(Stored data begins)

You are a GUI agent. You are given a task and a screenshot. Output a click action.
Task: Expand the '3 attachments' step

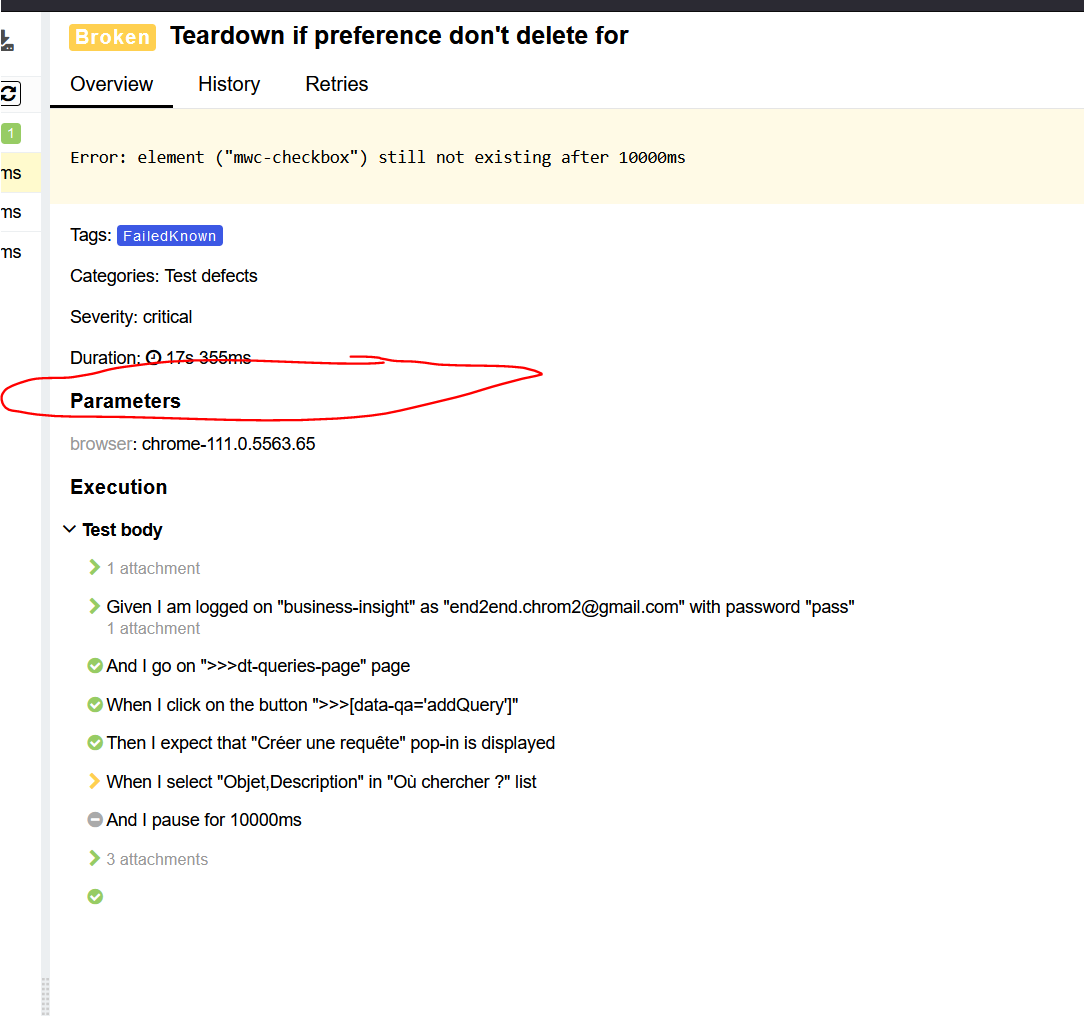95,858
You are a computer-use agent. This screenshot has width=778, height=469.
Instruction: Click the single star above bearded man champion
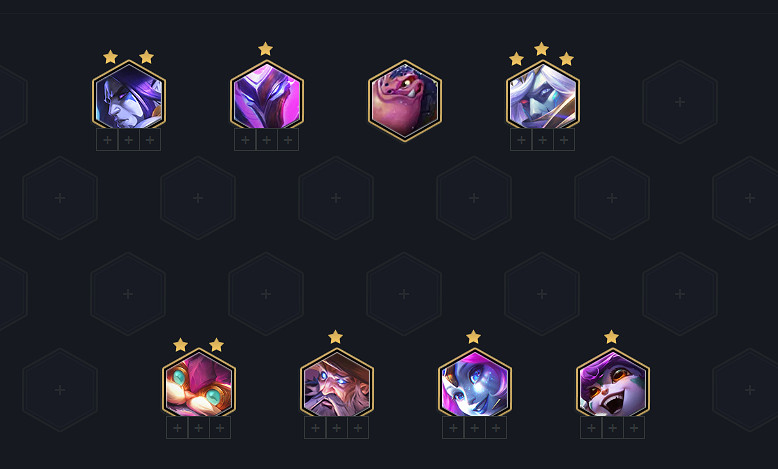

(Stored data ends)

▸ Assigned task
Output nothing but an exact retyping of the material, pictures excluded.

▸ Solution for this exercise
You are a GUI agent. You are given a task and a screenshot. Output a click action.
Task: Expand the '3 attachments' step

95,858
You are a computer-use agent. This screenshot has width=778, height=469.
Instruction: Click the single star above bearded man champion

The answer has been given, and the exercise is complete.